- _Required work_:
Set down the data below once more, precisely as it reads.

- _Information given_:

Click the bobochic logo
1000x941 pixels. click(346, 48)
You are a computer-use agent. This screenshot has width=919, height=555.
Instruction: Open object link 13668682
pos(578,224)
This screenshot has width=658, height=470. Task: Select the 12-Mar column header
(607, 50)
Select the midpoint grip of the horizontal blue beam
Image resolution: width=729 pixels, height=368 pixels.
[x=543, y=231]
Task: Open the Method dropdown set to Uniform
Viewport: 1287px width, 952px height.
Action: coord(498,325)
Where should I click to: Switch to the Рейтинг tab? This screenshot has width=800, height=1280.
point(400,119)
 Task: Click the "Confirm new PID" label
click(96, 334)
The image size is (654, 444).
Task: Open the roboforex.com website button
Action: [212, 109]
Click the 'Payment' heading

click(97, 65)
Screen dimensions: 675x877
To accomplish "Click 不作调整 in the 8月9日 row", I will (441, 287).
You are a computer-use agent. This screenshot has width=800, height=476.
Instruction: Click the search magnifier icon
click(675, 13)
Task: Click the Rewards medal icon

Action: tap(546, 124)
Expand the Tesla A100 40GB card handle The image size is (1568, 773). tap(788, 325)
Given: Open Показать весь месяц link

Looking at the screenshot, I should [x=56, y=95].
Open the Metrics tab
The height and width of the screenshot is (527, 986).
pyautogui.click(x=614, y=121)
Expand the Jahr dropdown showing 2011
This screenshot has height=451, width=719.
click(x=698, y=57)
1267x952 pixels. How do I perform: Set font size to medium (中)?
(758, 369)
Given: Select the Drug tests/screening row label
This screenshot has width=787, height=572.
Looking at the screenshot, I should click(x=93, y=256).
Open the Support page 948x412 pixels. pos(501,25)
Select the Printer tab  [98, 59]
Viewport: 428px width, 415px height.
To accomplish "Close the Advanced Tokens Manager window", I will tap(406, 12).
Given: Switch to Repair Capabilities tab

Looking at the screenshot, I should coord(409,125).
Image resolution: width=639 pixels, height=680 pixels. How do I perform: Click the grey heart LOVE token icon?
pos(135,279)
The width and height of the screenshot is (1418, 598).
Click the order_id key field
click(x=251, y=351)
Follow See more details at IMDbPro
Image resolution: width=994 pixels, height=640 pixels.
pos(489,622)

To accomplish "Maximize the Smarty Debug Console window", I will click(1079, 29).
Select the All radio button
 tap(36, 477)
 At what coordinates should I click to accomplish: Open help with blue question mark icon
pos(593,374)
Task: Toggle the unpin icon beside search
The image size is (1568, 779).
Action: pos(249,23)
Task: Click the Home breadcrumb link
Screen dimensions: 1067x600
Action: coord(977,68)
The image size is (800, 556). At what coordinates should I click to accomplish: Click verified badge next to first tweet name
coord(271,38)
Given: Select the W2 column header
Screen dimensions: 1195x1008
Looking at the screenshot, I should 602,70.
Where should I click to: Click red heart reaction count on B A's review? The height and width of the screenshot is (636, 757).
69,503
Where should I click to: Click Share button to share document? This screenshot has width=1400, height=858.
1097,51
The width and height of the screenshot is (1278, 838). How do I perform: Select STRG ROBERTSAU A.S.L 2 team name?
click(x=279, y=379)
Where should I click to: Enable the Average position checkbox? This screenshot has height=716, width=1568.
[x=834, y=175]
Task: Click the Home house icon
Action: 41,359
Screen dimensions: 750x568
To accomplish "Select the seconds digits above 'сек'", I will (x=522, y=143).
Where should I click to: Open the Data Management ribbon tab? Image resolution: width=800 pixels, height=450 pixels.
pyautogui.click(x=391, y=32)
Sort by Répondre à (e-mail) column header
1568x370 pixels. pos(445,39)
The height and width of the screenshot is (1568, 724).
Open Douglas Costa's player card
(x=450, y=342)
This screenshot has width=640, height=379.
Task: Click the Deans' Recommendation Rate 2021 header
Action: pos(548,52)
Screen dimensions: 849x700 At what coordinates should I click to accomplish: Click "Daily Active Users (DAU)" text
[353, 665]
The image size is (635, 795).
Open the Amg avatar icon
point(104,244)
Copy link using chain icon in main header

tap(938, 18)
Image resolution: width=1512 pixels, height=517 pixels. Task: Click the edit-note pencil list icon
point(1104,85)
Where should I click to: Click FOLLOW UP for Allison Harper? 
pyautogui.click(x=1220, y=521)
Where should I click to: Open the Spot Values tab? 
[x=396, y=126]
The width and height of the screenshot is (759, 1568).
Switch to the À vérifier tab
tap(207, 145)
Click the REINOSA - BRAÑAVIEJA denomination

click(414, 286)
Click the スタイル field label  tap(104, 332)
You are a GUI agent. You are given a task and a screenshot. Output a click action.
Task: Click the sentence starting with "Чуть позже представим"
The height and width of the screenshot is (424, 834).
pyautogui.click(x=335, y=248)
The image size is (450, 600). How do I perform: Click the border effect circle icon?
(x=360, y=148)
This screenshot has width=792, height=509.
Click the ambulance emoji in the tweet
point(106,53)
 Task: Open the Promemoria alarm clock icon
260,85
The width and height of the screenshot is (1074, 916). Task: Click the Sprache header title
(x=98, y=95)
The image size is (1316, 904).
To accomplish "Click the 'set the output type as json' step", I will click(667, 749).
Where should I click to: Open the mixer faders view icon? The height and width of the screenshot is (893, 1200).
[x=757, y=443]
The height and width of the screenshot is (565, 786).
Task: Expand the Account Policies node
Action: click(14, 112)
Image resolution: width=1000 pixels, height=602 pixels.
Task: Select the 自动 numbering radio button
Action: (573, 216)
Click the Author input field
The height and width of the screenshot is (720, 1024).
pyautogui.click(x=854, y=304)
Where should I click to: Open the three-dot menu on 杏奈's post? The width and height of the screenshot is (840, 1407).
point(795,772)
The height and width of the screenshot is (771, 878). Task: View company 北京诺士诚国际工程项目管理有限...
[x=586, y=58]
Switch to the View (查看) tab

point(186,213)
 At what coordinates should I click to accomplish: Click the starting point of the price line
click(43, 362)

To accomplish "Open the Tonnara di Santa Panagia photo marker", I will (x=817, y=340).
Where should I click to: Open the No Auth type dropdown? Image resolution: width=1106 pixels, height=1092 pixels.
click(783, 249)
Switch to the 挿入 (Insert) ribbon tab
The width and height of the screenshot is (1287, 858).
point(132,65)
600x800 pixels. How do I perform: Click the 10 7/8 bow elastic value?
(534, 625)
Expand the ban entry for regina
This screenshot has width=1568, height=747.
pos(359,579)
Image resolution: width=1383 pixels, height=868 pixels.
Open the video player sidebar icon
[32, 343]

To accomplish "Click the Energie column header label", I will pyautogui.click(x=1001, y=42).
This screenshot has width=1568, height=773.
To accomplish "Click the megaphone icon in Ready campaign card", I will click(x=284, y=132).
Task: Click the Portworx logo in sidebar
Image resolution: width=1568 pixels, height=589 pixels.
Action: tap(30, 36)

- _Exercise result_:
Click the bobochic logo
1000x941 pixels. click(346, 48)
You are a computer-use agent. This screenshot has width=919, height=555.
Instruction: Open object link 13668682
pos(578,224)
This screenshot has width=658, height=470. Task: Select the 12-Mar column header
(607, 50)
Select the midpoint grip of the horizontal blue beam
Image resolution: width=729 pixels, height=368 pixels.
[x=543, y=231]
Task: Open the Method dropdown set to Uniform
Viewport: 1287px width, 952px height.
Action: coord(498,325)
Where should I click to: Switch to the Рейтинг tab? This screenshot has width=800, height=1280.
point(400,119)
 Task: Click the "Confirm new PID" label
click(96, 334)
The image size is (654, 444).
Task: Open the roboforex.com website button
Action: [212, 109]
Click the 'Payment' heading

click(97, 65)
Screen dimensions: 675x877
To accomplish "Click 不作调整 in the 8月9日 row", I will (441, 287).
You are a computer-use agent. This screenshot has width=800, height=476.
Instruction: Click the search magnifier icon
click(675, 13)
Task: Click the Rewards medal icon

Action: tap(546, 124)
Expand the Tesla A100 40GB card handle The image size is (1568, 773). tap(788, 325)
Given: Open Показать весь месяц link

Looking at the screenshot, I should [x=56, y=95].
Open the Metrics tab
The height and width of the screenshot is (527, 986).
pyautogui.click(x=614, y=121)
Expand the Jahr dropdown showing 2011
This screenshot has height=451, width=719.
click(x=698, y=57)
1267x952 pixels. How do I perform: Set font size to medium (中)?
(758, 369)
Given: Select the Drug tests/screening row label
This screenshot has width=787, height=572.
Looking at the screenshot, I should click(x=93, y=256).
Open the Support page 948x412 pixels. pos(501,25)
Select the Printer tab  [98, 59]
Viewport: 428px width, 415px height.
To accomplish "Close the Advanced Tokens Manager window", I will tap(406, 12).
Given: Switch to Repair Capabilities tab

Looking at the screenshot, I should coord(409,125).
Image resolution: width=639 pixels, height=680 pixels. How do I perform: Click the grey heart LOVE token icon?
pos(135,279)
The width and height of the screenshot is (1418, 598).
Click the order_id key field
click(x=251, y=351)
Follow See more details at IMDbPro
Image resolution: width=994 pixels, height=640 pixels.
pos(489,622)

To accomplish "Maximize the Smarty Debug Console window", I will click(1079, 29).
Select the All radio button
 tap(36, 477)
 At what coordinates should I click to accomplish: Open help with blue question mark icon
pos(593,374)
Task: Toggle the unpin icon beside search
The image size is (1568, 779).
Action: pos(249,23)
Task: Click the Home breadcrumb link
Screen dimensions: 1067x600
Action: coord(977,68)
The image size is (800, 556). At what coordinates should I click to accomplish: Click verified badge next to first tweet name
coord(271,38)
Given: Select the W2 column header
Screen dimensions: 1195x1008
Looking at the screenshot, I should 602,70.
Where should I click to: Click red heart reaction count on B A's review? The height and width of the screenshot is (636, 757).
69,503
Where should I click to: Click Share button to share document? This screenshot has width=1400, height=858.
1097,51
The width and height of the screenshot is (1278, 838). How do I perform: Select STRG ROBERTSAU A.S.L 2 team name?
click(x=279, y=379)
Where should I click to: Enable the Average position checkbox? This screenshot has height=716, width=1568.
[x=834, y=175]
Task: Click the Home house icon
Action: 41,359
Screen dimensions: 750x568
To accomplish "Select the seconds digits above 'сек'", I will (x=522, y=143).
Where should I click to: Open the Data Management ribbon tab? Image resolution: width=800 pixels, height=450 pixels.
pyautogui.click(x=391, y=32)
Sort by Répondre à (e-mail) column header
1568x370 pixels. pos(445,39)
The height and width of the screenshot is (1568, 724).
Open Douglas Costa's player card
(x=450, y=342)
This screenshot has width=640, height=379.
Task: Click the Deans' Recommendation Rate 2021 header
Action: pos(548,52)
Screen dimensions: 849x700 At what coordinates should I click to accomplish: Click "Daily Active Users (DAU)" text
[353, 665]
The image size is (635, 795).
Open the Amg avatar icon
point(104,244)
Copy link using chain icon in main header

tap(938, 18)
Image resolution: width=1512 pixels, height=517 pixels. Task: Click the edit-note pencil list icon
point(1104,85)
Where should I click to: Click FOLLOW UP for Allison Harper? 
pyautogui.click(x=1220, y=521)
Where should I click to: Open the Spot Values tab? 
[x=396, y=126]
The width and height of the screenshot is (759, 1568).
Switch to the À vérifier tab
tap(207, 145)
Click the REINOSA - BRAÑAVIEJA denomination

click(414, 286)
Click the スタイル field label  tap(104, 332)
You are a GUI agent. You are given a task and a screenshot. Output a click action.
Task: Click the sentence starting with "Чуть позже представим"
The height and width of the screenshot is (424, 834).
pyautogui.click(x=335, y=248)
The image size is (450, 600). How do I perform: Click the border effect circle icon?
(x=360, y=148)
This screenshot has width=792, height=509.
Click the ambulance emoji in the tweet
point(106,53)
 Task: Open the Promemoria alarm clock icon
260,85
The width and height of the screenshot is (1074, 916). Task: Click the Sprache header title
(x=98, y=95)
The image size is (1316, 904).
To accomplish "Click the 'set the output type as json' step", I will click(667, 749).
Where should I click to: Open the mixer faders view icon? The height and width of the screenshot is (893, 1200).
[x=757, y=443]
The height and width of the screenshot is (565, 786).
Task: Expand the Account Policies node
Action: click(14, 112)
Image resolution: width=1000 pixels, height=602 pixels.
Task: Select the 自动 numbering radio button
Action: (573, 216)
Click the Author input field
The height and width of the screenshot is (720, 1024).
pyautogui.click(x=854, y=304)
Where should I click to: Open the three-dot menu on 杏奈's post? The width and height of the screenshot is (840, 1407).
point(795,772)
The height and width of the screenshot is (771, 878). Task: View company 北京诺士诚国际工程项目管理有限...
[x=586, y=58]
Switch to the View (查看) tab

point(186,213)
 At what coordinates should I click to accomplish: Click the starting point of the price line
click(43, 362)

To accomplish "Open the Tonnara di Santa Panagia photo marker", I will (x=817, y=340).
Where should I click to: Open the No Auth type dropdown? Image resolution: width=1106 pixels, height=1092 pixels.
click(783, 249)
Switch to the 挿入 (Insert) ribbon tab
The width and height of the screenshot is (1287, 858).
point(132,65)
600x800 pixels. How do I perform: Click the 10 7/8 bow elastic value?
(534, 625)
Expand the ban entry for regina
This screenshot has width=1568, height=747.
pos(359,579)
Image resolution: width=1383 pixels, height=868 pixels.
Open the video player sidebar icon
[32, 343]

To accomplish "Click the Energie column header label", I will pyautogui.click(x=1001, y=42).
This screenshot has width=1568, height=773.
To accomplish "Click the megaphone icon in Ready campaign card", I will click(x=284, y=132).
Task: Click the Portworx logo in sidebar
Image resolution: width=1568 pixels, height=589 pixels.
Action: tap(30, 36)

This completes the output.